The exhibition was organised by a certain Godefrey de Charny, who had asked the consent of the same pontiff, who generously granted it to the man of Lirey, on the condition that it not be called sudarium. This sudarium was, in fact, in Rome, where it was regularly exhibited for pilgrims.

This brings us to another problem which accompanies the history of the shroud in the West to this day: the question of identification.

Since, because of the signs of the bloodstains, which refer to Jesus so unequivocally, as well as to his face in chiaroscuro, it was immediately and almost automatically identified with that soudarion that John mentions in the context of the discovery of the empty tomb.

Despite the admonition of Clement VII, and despite the fact that in Rome, in 1206, a much smaller and delicate sudarium was publicly venerated, still the burial cloth of Lirey, later in Chambéry, was always called sudarium.

Even when, in 1578, it was transferred from France to Italy it continued to be presented as sudarium, and also in the seventeenth, eighteenth and nineteenth centuries, until in Italy the name “Holy Shroud" (Santa Sindone) prevailed.

The dilemma of identification was finally solved, but only about forty years ago, when the Capuchin Father Domenico da Cese (1905-1978) recognised in the Abruzzo town of Manopello a mysterious fabric of Marine byssus fine linen as the true sudarium of Christ, which, in the first place, was identical to that long revered in Rome and, secondly, which is not opposed to the sudarium of Turin, but rather was complementary to it.

There is no competition between these miraculous images.

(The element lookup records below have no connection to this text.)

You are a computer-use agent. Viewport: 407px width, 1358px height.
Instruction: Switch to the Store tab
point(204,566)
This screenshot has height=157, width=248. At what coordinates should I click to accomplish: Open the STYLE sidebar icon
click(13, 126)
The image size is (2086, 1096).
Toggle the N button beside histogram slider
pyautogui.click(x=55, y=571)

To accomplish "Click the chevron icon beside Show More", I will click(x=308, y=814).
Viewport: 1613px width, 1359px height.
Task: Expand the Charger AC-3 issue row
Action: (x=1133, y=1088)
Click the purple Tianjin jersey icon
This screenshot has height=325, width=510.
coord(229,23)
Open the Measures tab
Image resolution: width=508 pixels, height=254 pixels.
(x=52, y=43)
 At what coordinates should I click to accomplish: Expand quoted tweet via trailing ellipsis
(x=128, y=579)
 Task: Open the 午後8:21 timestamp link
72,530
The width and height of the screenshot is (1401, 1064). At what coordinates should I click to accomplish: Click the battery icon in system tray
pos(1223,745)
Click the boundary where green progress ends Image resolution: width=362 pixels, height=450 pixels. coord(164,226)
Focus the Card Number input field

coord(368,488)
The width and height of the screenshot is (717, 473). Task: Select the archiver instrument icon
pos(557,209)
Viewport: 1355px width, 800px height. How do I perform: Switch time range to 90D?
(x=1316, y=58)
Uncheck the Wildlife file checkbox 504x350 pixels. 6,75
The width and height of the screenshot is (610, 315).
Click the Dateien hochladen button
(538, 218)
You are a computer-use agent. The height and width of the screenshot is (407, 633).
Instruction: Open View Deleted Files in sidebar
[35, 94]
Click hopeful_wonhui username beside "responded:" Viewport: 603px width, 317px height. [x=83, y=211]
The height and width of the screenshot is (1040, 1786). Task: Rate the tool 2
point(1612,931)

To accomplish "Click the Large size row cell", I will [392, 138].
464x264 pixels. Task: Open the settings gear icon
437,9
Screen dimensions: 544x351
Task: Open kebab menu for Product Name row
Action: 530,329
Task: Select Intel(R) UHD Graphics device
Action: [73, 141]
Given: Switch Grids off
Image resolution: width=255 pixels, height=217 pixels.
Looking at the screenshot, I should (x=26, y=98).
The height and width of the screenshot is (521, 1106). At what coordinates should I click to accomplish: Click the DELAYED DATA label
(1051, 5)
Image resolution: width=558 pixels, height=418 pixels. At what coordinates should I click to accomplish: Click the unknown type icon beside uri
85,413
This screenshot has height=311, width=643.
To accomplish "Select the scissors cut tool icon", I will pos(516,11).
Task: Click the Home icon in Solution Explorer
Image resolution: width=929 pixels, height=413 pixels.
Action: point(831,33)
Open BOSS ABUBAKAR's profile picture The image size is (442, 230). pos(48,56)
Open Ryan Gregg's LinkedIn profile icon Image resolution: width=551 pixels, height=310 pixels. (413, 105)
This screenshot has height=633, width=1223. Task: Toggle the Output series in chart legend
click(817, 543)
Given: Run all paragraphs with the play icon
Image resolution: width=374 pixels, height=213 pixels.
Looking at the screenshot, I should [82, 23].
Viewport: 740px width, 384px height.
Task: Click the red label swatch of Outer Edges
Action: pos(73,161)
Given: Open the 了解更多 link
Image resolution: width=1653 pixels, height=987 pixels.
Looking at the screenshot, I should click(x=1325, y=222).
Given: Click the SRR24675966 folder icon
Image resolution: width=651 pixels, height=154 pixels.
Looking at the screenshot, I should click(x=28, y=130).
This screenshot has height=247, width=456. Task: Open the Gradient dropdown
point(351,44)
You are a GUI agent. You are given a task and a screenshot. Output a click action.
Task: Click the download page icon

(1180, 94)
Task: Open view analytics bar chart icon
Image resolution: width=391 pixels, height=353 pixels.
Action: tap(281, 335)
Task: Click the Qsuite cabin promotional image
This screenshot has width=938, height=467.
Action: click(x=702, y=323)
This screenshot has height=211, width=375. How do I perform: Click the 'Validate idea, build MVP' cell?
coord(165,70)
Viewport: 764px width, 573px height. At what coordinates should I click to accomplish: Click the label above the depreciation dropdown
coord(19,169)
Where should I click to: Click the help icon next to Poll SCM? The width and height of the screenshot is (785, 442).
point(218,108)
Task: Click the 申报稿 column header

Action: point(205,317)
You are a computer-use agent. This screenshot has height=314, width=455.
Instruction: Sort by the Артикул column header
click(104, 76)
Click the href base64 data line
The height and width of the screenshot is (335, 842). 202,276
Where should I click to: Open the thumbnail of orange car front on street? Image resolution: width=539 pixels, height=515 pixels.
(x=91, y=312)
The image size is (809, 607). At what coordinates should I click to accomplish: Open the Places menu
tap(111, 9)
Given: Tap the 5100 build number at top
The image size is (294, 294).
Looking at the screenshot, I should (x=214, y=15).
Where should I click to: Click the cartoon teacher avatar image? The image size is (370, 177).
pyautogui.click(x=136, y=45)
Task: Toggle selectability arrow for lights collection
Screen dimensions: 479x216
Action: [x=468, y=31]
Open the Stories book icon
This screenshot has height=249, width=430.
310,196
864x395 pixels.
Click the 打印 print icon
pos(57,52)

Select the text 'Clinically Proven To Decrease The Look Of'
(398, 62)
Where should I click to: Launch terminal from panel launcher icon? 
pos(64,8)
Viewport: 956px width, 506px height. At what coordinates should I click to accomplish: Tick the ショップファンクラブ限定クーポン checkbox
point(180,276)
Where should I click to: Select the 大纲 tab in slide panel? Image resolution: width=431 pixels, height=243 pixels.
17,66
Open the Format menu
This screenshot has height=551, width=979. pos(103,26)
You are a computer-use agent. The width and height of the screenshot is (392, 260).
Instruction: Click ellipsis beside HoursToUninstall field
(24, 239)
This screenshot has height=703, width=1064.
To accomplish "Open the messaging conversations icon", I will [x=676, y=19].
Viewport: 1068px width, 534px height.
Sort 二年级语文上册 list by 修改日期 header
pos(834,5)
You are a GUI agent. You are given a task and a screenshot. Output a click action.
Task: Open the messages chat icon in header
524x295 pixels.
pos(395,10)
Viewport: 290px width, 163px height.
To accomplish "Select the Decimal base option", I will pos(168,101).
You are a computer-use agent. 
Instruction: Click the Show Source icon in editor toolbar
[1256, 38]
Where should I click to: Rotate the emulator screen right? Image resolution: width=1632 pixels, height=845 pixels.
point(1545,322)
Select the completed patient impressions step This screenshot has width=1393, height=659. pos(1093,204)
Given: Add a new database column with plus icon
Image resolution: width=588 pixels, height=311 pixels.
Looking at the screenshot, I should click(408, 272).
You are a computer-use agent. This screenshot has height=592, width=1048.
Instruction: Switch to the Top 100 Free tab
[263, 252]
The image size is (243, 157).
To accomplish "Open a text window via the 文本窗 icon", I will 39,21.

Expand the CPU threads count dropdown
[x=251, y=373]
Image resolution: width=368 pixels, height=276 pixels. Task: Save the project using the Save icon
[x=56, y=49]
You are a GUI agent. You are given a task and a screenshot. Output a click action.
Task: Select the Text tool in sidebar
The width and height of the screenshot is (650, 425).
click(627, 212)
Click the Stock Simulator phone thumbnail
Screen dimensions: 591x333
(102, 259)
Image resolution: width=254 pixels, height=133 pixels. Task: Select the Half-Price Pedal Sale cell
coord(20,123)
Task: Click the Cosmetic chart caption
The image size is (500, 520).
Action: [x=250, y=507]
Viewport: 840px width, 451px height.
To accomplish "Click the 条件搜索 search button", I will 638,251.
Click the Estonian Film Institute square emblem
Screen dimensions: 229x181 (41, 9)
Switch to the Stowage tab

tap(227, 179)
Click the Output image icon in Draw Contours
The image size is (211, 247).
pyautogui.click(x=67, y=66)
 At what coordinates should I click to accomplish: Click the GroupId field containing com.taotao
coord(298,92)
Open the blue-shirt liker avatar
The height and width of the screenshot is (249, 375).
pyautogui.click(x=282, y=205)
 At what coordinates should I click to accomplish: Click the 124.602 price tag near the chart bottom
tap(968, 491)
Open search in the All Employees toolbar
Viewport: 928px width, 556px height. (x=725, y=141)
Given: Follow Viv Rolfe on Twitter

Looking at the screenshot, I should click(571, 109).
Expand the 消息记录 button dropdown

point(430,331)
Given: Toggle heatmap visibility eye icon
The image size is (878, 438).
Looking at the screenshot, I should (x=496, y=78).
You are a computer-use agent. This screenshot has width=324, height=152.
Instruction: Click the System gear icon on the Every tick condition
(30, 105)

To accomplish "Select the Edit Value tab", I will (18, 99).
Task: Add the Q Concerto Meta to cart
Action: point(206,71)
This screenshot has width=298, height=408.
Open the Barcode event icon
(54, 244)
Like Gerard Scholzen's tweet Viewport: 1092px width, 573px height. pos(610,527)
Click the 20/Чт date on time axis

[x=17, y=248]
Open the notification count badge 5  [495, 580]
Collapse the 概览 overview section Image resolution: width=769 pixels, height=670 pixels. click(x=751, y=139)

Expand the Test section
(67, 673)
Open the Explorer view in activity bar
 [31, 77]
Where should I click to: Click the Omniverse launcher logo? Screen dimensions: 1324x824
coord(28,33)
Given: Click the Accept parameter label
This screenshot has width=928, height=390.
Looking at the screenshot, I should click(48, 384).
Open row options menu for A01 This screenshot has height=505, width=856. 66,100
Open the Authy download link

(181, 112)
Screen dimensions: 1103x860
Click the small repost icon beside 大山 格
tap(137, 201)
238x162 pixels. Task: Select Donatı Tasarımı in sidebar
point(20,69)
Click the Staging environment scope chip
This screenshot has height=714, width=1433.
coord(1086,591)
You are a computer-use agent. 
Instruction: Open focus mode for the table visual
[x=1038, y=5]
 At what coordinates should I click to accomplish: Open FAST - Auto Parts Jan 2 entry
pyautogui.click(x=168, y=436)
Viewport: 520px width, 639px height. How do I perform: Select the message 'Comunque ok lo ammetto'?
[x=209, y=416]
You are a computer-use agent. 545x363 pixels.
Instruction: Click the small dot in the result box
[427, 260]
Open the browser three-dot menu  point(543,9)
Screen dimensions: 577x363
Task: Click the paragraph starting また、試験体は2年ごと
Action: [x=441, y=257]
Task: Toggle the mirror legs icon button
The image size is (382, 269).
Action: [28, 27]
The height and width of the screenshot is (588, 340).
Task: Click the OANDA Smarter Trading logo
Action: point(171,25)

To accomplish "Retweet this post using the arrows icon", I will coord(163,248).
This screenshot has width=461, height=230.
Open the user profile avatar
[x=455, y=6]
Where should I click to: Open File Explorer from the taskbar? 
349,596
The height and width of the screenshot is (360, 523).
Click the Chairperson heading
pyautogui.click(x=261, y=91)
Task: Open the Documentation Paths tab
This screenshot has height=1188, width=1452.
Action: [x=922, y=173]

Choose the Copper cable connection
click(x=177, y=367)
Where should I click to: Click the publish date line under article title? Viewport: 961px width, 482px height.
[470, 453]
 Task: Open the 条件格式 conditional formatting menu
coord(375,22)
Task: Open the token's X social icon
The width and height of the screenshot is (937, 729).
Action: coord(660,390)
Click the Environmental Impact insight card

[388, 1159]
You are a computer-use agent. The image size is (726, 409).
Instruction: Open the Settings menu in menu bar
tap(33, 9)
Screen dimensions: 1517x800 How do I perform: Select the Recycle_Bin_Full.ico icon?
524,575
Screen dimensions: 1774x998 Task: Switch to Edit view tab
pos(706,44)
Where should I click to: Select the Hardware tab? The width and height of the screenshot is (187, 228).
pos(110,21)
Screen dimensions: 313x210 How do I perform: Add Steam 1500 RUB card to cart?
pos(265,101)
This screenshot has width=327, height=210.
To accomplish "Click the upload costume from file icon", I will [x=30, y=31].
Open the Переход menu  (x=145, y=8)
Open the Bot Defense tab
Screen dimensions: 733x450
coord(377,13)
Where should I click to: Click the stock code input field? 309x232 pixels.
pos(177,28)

The veil is the substantive “missing link" with the Gospel of John, which in turn, after a more careful and critical observation, dissolves, as it were, into nothingness a number of contradictions in the extensive research devoted to the sudarium.

 For John explicitly mentions, and not without reason, two shrouds (“ta othonia … kai to soudarion"). And here they are: two fabrics with two inexplicable images.

“Only on the evidence of two or three witnesses can a charge be sustained" it was already said in Deuteronomy (19.15), the oldest and greatest code of Israel. So Peter and John had run to the tomb.

At least two witnesses were needed to verify the resurrection.

So there remains up until this very day two documents of this meeting which speak to us of the event like no other text. One image of Holy Saturday and one of Easter morning.

The primordial icon of the crucified and dead Christ and the primordial icon of the “living face of the Father’s mercy", on which Pope Francis has now chosen to model the upcoming Holy Year.

The inexplicable miraculous image on the delicate handkerchief is the trustworthy sign which Luther overlooked in the testimony of John: “He saw and believed." It is the missing image, among all the words:  that which John and Peter saw, already in the tomb.

Looking closely at this face, you can see a slight hint of the smile of God.

For we are at the end of that process by which the more enlightened Western theology argues that the empty tomb of Christ in reality never existed; It is at this moment in time that the two ancient sudariums (which come from this tomb) are reunited suddenly in a unity that has no precedent in history and which now, together, start talking.

In the future the passion and resurrection of Christ will not be recounted solely by the four Gospels, but also – in the midst of the revolution of the image which is now underway – by two mysterious forgery-proof picture ID’s which have reached us almost intact from the 9th April of the year 30AD.

No homily can repair a faith, long since weakened, in the incarnation of God in Jesus Christ.

This also explains why the resistance to the sudarium Christi of Manopello is even greater than that towards the Shroud of Turin. Because it is, and still remains, easier to believe in death – even the death of Christ and of course the death of God! – Rather than in the resurrection of the son of God from the dead.

But Christ is, and remains, risen. “Resurrexit sicut dixit.“ Thank God and Hallelujah!